(Source information)
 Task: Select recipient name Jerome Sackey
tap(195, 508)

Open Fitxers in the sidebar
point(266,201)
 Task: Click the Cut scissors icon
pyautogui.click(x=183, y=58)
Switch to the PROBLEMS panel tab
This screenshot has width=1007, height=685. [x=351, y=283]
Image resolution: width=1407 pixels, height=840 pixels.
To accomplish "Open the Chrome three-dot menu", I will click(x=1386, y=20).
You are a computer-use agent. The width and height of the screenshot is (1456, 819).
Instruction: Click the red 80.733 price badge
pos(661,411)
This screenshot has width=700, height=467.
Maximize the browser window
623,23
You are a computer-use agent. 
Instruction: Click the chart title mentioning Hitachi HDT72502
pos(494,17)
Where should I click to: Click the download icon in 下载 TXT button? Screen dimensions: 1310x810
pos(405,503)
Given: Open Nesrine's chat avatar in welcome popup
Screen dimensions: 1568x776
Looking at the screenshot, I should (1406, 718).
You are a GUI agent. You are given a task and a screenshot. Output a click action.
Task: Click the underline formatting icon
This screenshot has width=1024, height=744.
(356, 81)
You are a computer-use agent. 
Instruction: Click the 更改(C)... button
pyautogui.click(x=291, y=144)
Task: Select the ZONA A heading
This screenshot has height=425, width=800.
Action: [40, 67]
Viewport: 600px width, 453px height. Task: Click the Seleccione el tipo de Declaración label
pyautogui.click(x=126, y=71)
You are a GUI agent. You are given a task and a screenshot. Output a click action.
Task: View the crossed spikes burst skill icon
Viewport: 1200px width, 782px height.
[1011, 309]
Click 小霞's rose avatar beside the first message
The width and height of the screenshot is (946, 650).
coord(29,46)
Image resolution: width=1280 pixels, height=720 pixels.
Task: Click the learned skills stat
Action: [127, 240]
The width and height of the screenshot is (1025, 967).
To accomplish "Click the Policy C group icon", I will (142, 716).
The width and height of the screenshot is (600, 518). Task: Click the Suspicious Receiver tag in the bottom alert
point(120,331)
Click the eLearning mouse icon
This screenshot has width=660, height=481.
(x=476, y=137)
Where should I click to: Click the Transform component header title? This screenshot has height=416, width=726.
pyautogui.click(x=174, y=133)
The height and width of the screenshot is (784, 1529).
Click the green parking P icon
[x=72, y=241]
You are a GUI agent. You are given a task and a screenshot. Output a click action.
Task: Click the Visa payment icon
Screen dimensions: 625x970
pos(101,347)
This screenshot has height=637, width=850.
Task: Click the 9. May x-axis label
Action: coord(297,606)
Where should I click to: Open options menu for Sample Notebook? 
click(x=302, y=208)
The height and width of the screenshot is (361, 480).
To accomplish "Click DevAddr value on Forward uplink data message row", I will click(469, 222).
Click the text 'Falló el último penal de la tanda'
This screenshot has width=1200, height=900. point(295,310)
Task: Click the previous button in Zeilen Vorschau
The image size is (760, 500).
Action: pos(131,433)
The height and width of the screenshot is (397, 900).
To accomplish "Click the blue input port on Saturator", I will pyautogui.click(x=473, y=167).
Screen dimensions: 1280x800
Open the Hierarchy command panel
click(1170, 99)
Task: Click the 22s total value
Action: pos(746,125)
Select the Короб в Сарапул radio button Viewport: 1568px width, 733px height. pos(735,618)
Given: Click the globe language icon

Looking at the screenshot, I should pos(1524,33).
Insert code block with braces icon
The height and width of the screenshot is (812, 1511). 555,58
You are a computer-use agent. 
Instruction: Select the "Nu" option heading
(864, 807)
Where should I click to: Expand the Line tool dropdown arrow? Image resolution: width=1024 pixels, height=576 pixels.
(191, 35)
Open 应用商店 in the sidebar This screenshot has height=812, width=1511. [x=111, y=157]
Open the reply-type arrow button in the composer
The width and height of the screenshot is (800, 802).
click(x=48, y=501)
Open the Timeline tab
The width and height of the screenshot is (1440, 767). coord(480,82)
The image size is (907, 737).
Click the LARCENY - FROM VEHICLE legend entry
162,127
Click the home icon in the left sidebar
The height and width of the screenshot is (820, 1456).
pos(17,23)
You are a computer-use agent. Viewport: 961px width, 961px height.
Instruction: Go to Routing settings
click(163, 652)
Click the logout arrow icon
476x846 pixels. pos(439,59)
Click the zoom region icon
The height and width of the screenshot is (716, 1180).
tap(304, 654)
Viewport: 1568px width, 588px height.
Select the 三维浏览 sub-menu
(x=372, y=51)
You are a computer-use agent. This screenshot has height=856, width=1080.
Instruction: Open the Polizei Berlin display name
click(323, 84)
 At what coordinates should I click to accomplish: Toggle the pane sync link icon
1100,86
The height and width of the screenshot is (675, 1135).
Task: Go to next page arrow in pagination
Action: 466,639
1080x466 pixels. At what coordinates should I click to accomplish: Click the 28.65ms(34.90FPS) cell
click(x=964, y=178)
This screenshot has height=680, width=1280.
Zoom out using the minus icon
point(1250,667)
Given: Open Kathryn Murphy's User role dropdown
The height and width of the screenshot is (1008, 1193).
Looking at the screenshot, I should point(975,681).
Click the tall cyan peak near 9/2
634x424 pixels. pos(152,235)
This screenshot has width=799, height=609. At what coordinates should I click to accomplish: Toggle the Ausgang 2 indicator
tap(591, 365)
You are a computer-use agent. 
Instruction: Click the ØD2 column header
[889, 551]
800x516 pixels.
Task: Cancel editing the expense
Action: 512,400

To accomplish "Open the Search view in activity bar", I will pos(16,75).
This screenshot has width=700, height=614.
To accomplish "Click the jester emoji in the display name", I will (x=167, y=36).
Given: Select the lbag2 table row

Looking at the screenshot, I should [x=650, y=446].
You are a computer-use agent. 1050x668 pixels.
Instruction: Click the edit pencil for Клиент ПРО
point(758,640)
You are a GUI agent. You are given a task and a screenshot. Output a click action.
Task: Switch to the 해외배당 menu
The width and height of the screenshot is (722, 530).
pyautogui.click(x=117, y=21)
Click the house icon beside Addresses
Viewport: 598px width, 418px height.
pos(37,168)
(End Source information)
Task objective
The response must restate every entry word for word.

Your solution
 Task: Select recipient name Jerome Sackey
tap(195, 508)

Open Fitxers in the sidebar
point(266,201)
 Task: Click the Cut scissors icon
pyautogui.click(x=183, y=58)
Switch to the PROBLEMS panel tab
This screenshot has width=1007, height=685. [x=351, y=283]
Image resolution: width=1407 pixels, height=840 pixels.
To accomplish "Open the Chrome three-dot menu", I will click(x=1386, y=20).
You are a computer-use agent. The width and height of the screenshot is (1456, 819).
Instruction: Click the red 80.733 price badge
pos(661,411)
This screenshot has width=700, height=467.
Maximize the browser window
623,23
You are a computer-use agent. 
Instruction: Click the chart title mentioning Hitachi HDT72502
pos(494,17)
Where should I click to: Click the download icon in 下载 TXT button? Screen dimensions: 1310x810
pos(405,503)
Given: Open Nesrine's chat avatar in welcome popup
Screen dimensions: 1568x776
Looking at the screenshot, I should (1406, 718).
You are a GUI agent. You are given a task and a screenshot. Output a click action.
Task: Click the underline formatting icon
This screenshot has width=1024, height=744.
(356, 81)
You are a computer-use agent. 
Instruction: Click the 更改(C)... button
pyautogui.click(x=291, y=144)
Task: Select the ZONA A heading
This screenshot has height=425, width=800.
Action: [40, 67]
Viewport: 600px width, 453px height. Task: Click the Seleccione el tipo de Declaración label
pyautogui.click(x=126, y=71)
You are a GUI agent. You are given a task and a screenshot. Output a click action.
Task: View the crossed spikes burst skill icon
Viewport: 1200px width, 782px height.
[1011, 309]
Click 小霞's rose avatar beside the first message
The width and height of the screenshot is (946, 650).
coord(29,46)
Image resolution: width=1280 pixels, height=720 pixels.
Task: Click the learned skills stat
Action: [127, 240]
The width and height of the screenshot is (1025, 967).
To accomplish "Click the Policy C group icon", I will (142, 716).
The width and height of the screenshot is (600, 518). Task: Click the Suspicious Receiver tag in the bottom alert
point(120,331)
Click the eLearning mouse icon
This screenshot has width=660, height=481.
(x=476, y=137)
Where should I click to: Click the Transform component header title? This screenshot has height=416, width=726.
pyautogui.click(x=174, y=133)
The height and width of the screenshot is (784, 1529).
Click the green parking P icon
[x=72, y=241]
You are a GUI agent. You are given a task and a screenshot. Output a click action.
Task: Click the Visa payment icon
Screen dimensions: 625x970
pos(101,347)
This screenshot has height=637, width=850.
Task: Click the 9. May x-axis label
Action: coord(297,606)
Where should I click to: Open options menu for Sample Notebook? 
click(x=302, y=208)
The height and width of the screenshot is (361, 480).
To accomplish "Click DevAddr value on Forward uplink data message row", I will click(469, 222).
Click the text 'Falló el último penal de la tanda'
This screenshot has width=1200, height=900. point(295,310)
Task: Click the previous button in Zeilen Vorschau
The image size is (760, 500).
Action: pos(131,433)
The height and width of the screenshot is (397, 900).
To accomplish "Click the blue input port on Saturator", I will pyautogui.click(x=473, y=167).
Screen dimensions: 1280x800
Open the Hierarchy command panel
click(1170, 99)
Task: Click the 22s total value
Action: pos(746,125)
Select the Короб в Сарапул radio button Viewport: 1568px width, 733px height. pos(735,618)
Given: Click the globe language icon

Looking at the screenshot, I should pos(1524,33).
Insert code block with braces icon
The height and width of the screenshot is (812, 1511). 555,58
You are a computer-use agent. 
Instruction: Select the "Nu" option heading
(864, 807)
Where should I click to: Expand the Line tool dropdown arrow? Image resolution: width=1024 pixels, height=576 pixels.
(191, 35)
Open 应用商店 in the sidebar This screenshot has height=812, width=1511. [x=111, y=157]
Open the reply-type arrow button in the composer
The width and height of the screenshot is (800, 802).
click(x=48, y=501)
Open the Timeline tab
The width and height of the screenshot is (1440, 767). coord(480,82)
The image size is (907, 737).
Click the LARCENY - FROM VEHICLE legend entry
162,127
Click the home icon in the left sidebar
The height and width of the screenshot is (820, 1456).
pos(17,23)
You are a computer-use agent. Viewport: 961px width, 961px height.
Instruction: Go to Routing settings
click(163, 652)
Click the logout arrow icon
476x846 pixels. pos(439,59)
Click the zoom region icon
The height and width of the screenshot is (716, 1180).
tap(304, 654)
Viewport: 1568px width, 588px height.
Select the 三维浏览 sub-menu
(x=372, y=51)
You are a computer-use agent. This screenshot has height=856, width=1080.
Instruction: Open the Polizei Berlin display name
click(323, 84)
 At what coordinates should I click to accomplish: Toggle the pane sync link icon
1100,86
The height and width of the screenshot is (675, 1135).
Task: Go to next page arrow in pagination
Action: 466,639
1080x466 pixels. At what coordinates should I click to accomplish: Click the 28.65ms(34.90FPS) cell
click(x=964, y=178)
This screenshot has height=680, width=1280.
Zoom out using the minus icon
point(1250,667)
Given: Open Kathryn Murphy's User role dropdown
The height and width of the screenshot is (1008, 1193).
Looking at the screenshot, I should point(975,681).
Click the tall cyan peak near 9/2
634x424 pixels. pos(152,235)
This screenshot has width=799, height=609. At what coordinates should I click to accomplish: Toggle the Ausgang 2 indicator
tap(591, 365)
You are a computer-use agent. 
Instruction: Click the ØD2 column header
[889, 551]
800x516 pixels.
Task: Cancel editing the expense
Action: 512,400

To accomplish "Open the Search view in activity bar", I will pos(16,75).
This screenshot has width=700, height=614.
To accomplish "Click the jester emoji in the display name", I will (x=167, y=36).
Given: Select the lbag2 table row

Looking at the screenshot, I should [x=650, y=446].
You are a computer-use agent. 1050x668 pixels.
Instruction: Click the edit pencil for Клиент ПРО
point(758,640)
You are a GUI agent. You are given a task and a screenshot. Output a click action.
Task: Switch to the 해외배당 menu
The width and height of the screenshot is (722, 530).
pyautogui.click(x=117, y=21)
Click the house icon beside Addresses
Viewport: 598px width, 418px height.
pos(37,168)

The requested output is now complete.